Start
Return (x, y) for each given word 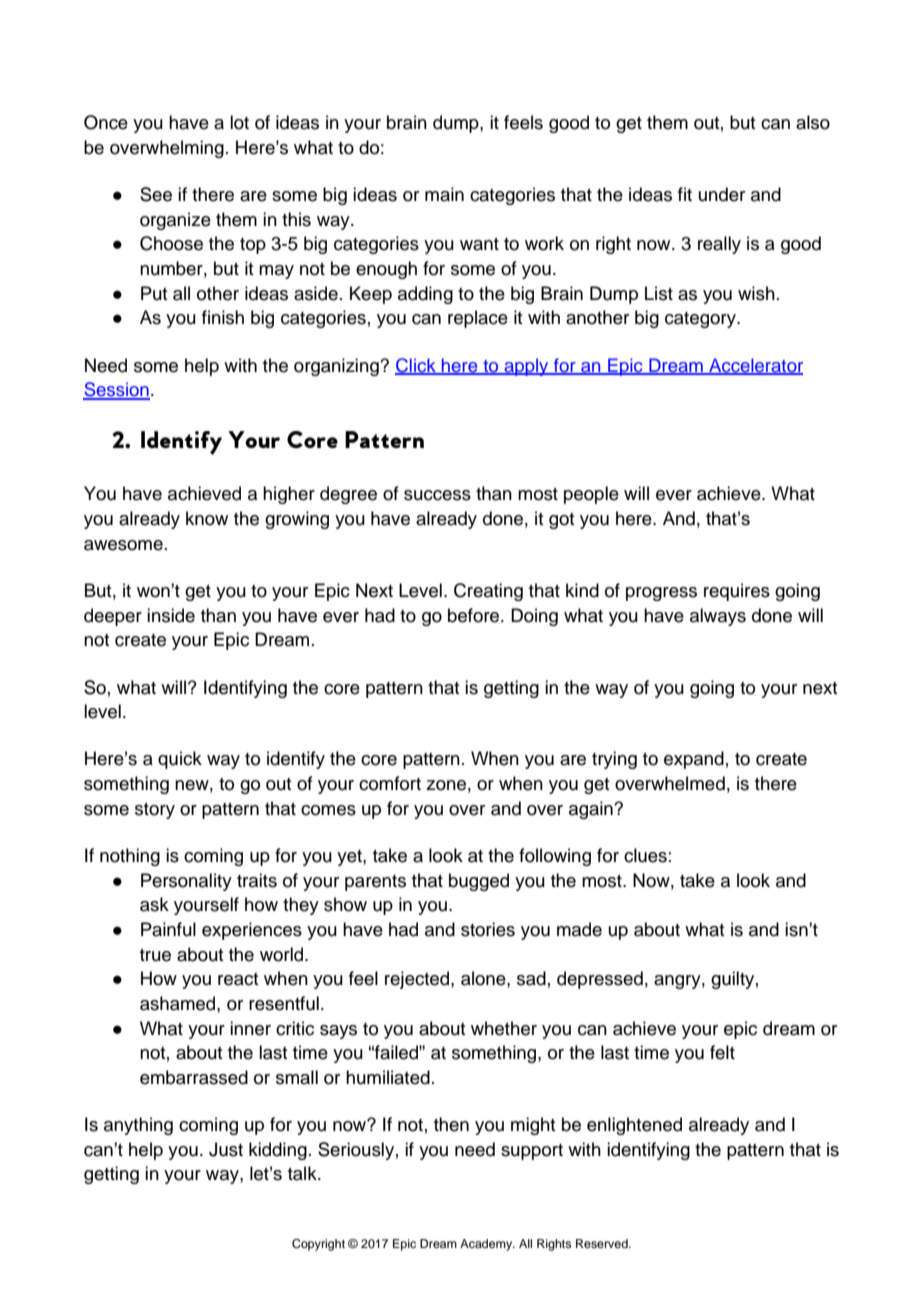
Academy (487, 1245)
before (475, 615)
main (444, 194)
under (722, 194)
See (156, 194)
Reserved (603, 1243)
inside (171, 615)
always (718, 617)
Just (226, 1149)
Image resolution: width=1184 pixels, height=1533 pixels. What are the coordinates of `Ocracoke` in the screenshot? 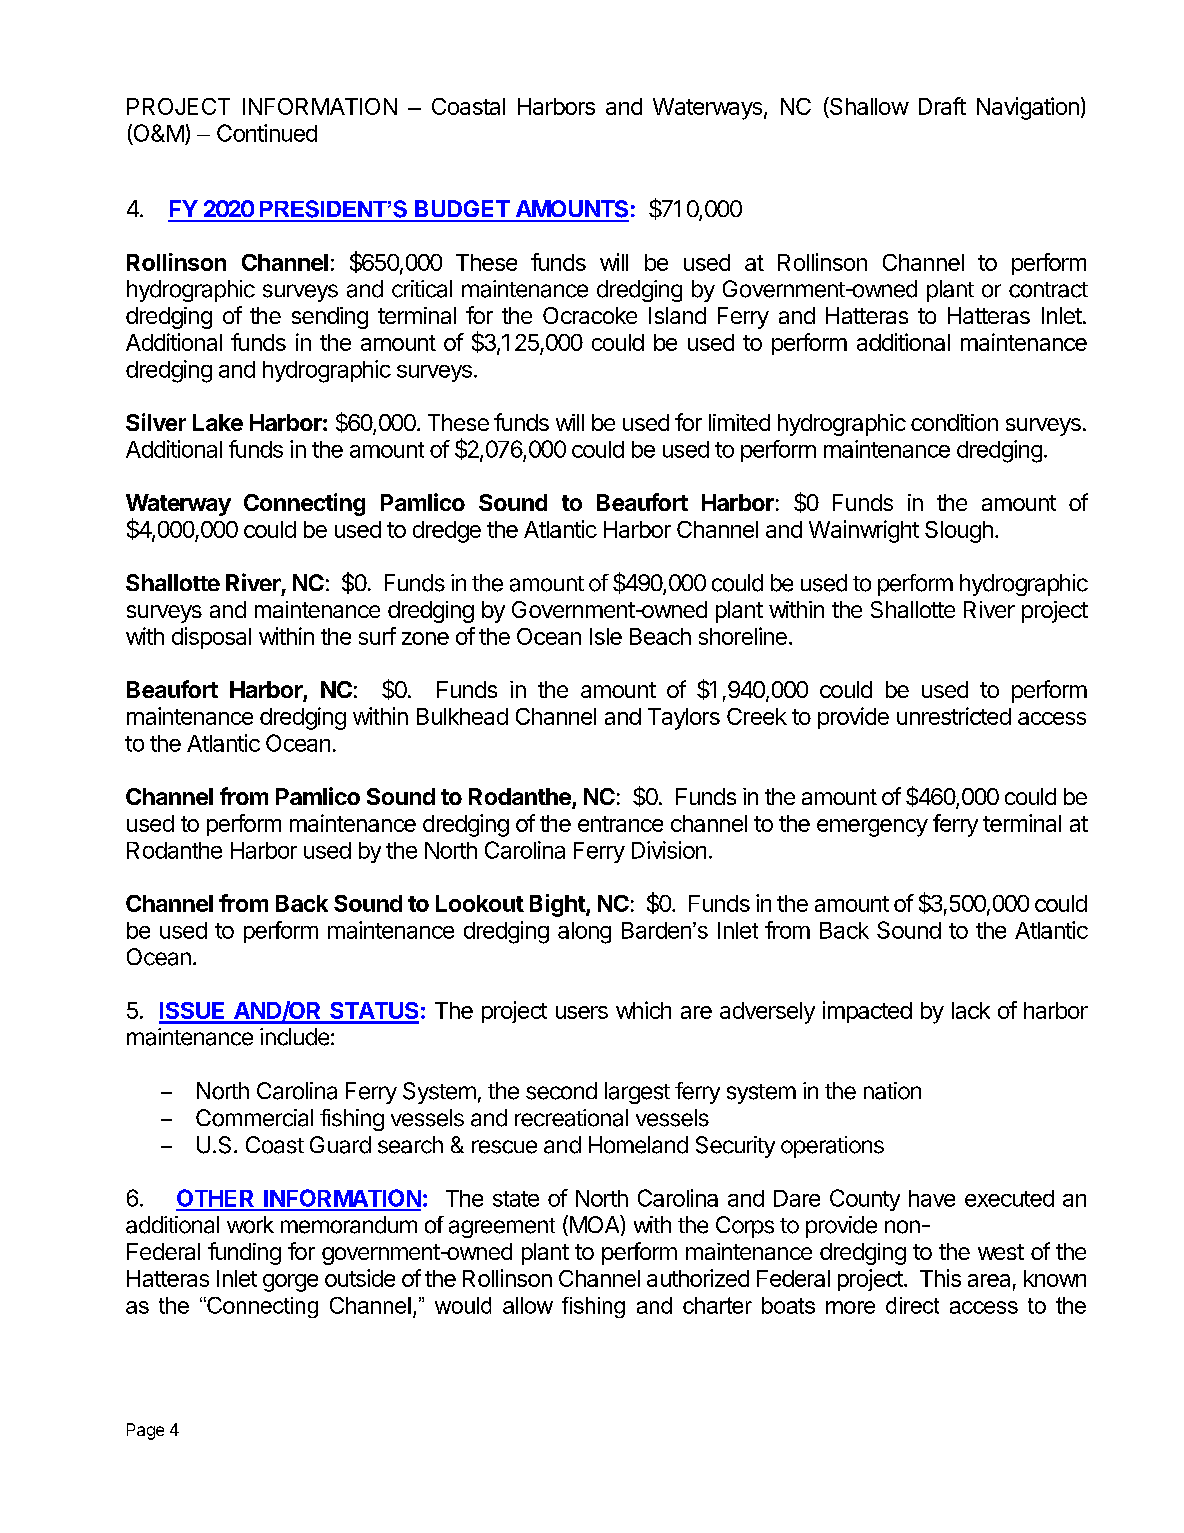 It's located at (590, 315).
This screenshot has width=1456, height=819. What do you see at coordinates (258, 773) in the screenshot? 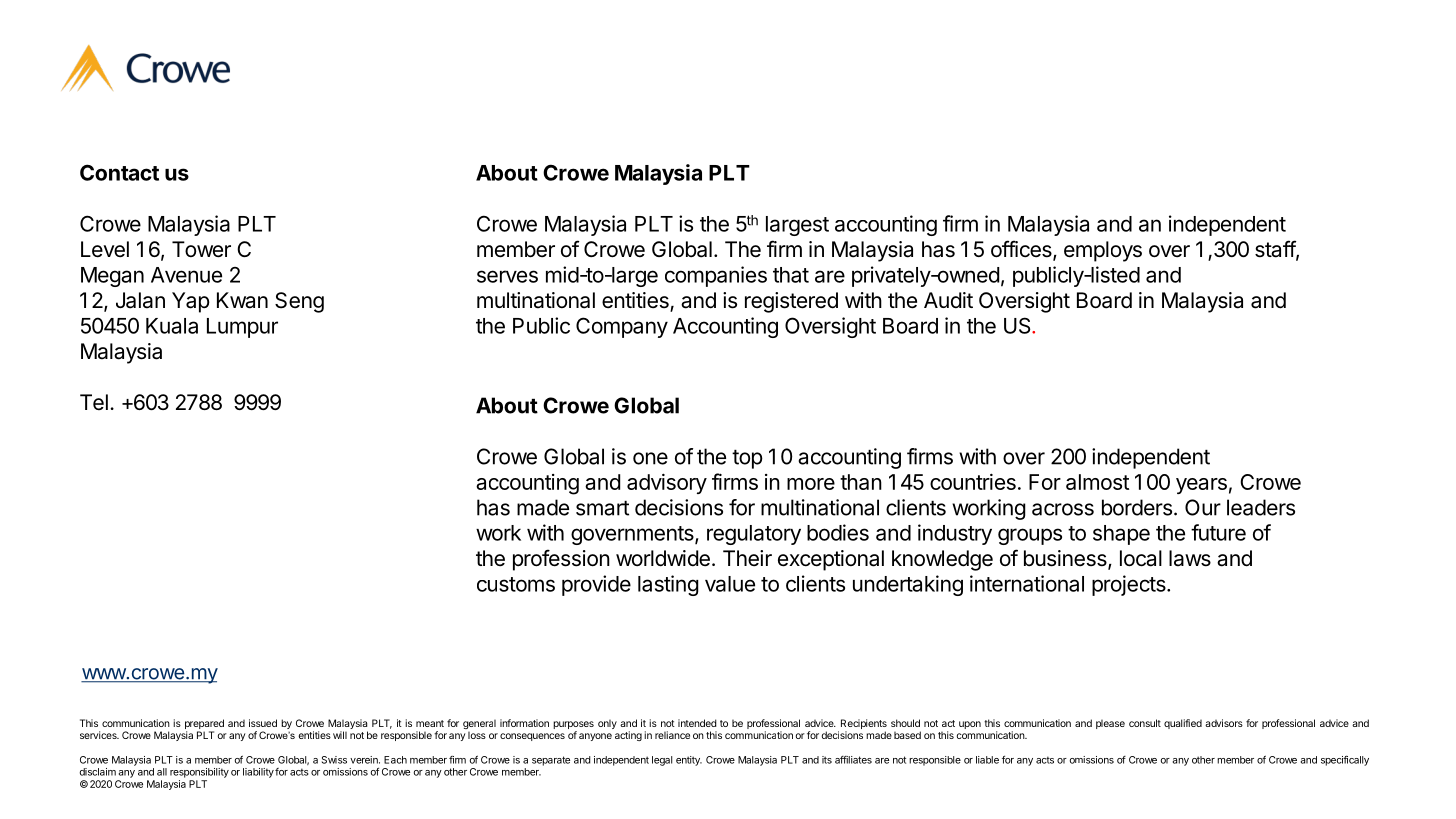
End
■ WRITTEN REQUEST
Render everything from the start of the data through the line containing "Just (226, 1149)" as a JSON list of strings, with one string per line and blank lines skipped. Leave the pictures out.

■ RESULT OF THIS TASK
[
  "Return (x, y) for each given word ",
  "Academy (487, 1245)",
  "before (475, 615)",
  "main (444, 194)",
  "under (722, 194)",
  "See (156, 194)",
  "Reserved (603, 1243)",
  "inside (171, 615)",
  "always (718, 617)",
  "Just (226, 1149)"
]